Artist Statement on Environmental Art
by John Dahlsen

 

john dahlsen environmental artist

My creative medium shifted from abstract painting to working as an environmental artist, as a result of an artistic accident during the mid 1990's. I was collecting driftwood, on a remote Victorian Coastline, with the intention of making furniture and stumbled upon vast amounts of plastic ocean debris.

The initial collection of thee objects, consisted of approximately 80 jumbo garden bags full of beach found litter.
When I first piled this collection up in my studio, I had friends drop by asking if I was okay!
However I knew that an unseen intelligence was at work and soon realized the potential of a giant palate. Then I began the selections of yellow coloured plastics to make up it’s own pile in the studio, then the red, then the blues, the rope & strings, the plastic coke bottles, the thongs etc. Soon the floor of the studio did resemble a giant painters palate. Seeing all this develop had the effect of sewing the seed for, I later had the notion of making assemblages of each of these objects once sorted this occurred to me as a natural extension of the process I was undergoing in the studio. This whole new palette of colour and shape revealing itself to me immediately affected me; I had never seen such hues and forms before wich enabled me to make new environmental art.

Since then - for approximately 10 years, I scoured Australian beaches for found objects, much of which I found as washed up 'ocean litter'. I have since discovered this is a worldwide phenomenon, affecting beaches on a global level.

I bought these plastics back to my studio to sift, sort, and colour-code for my assemblages, sculptures and installations. As I worked with these objects, I became even more fascinated by the way they had been modified and weathered by the ocean and nature's elements. My challenge as an artist was to take these found objects, which might on first meeting have no apparent dialogue, and to work with them until they spoke and told their story, which included those underlying environmental messages inherent in the use of this kind of medium.

My work is in a constant state of evolution. I see this largely as alchemical. It is the process of nature's elements redefining the man-made that created the initial alchemy in working with these found objects, taking the objects beyond the mundane. The second step was achieved through the transportation of these plastics to my studio and the process of sorting and assembling. A further and more vital transformation took place as I assembled them. These found objects then started to tell their story and become transformed into artworks.

- **AIM OF THE TASK**
Reproduce the part of the artist statement starting with "Since then - for" and going on through "kind of medium.". The lines that come next have no connection to the artist statement.

- **MATERIAL**
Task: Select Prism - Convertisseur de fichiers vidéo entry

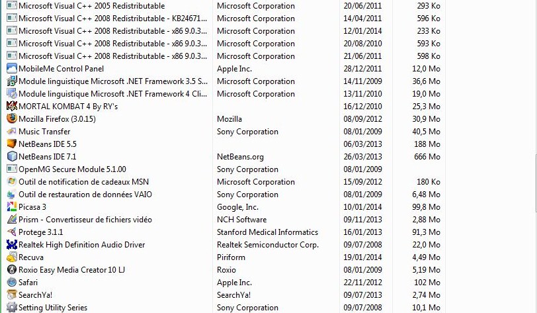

- **OUTPUT FOR THIS TASK**
Since then - for approximately 10 years, I scoured Australian beaches for found objects, much of which I found as washed up 'ocean litter'. I have since discovered this is a worldwide phenomenon, affecting beaches on a global level.

I bought these plastics back to my studio to sift, sort, and colour-code for my assemblages, sculptures and installations. As I worked with these objects, I became even more fascinated by the way they had been modified and weathered by the ocean and nature's elements. My challenge as an artist was to take these found objects, which might on first meeting have no apparent dialogue, and to work with them until they spoke and told their story, which included those underlying environmental messages inherent in the use of this kind of medium.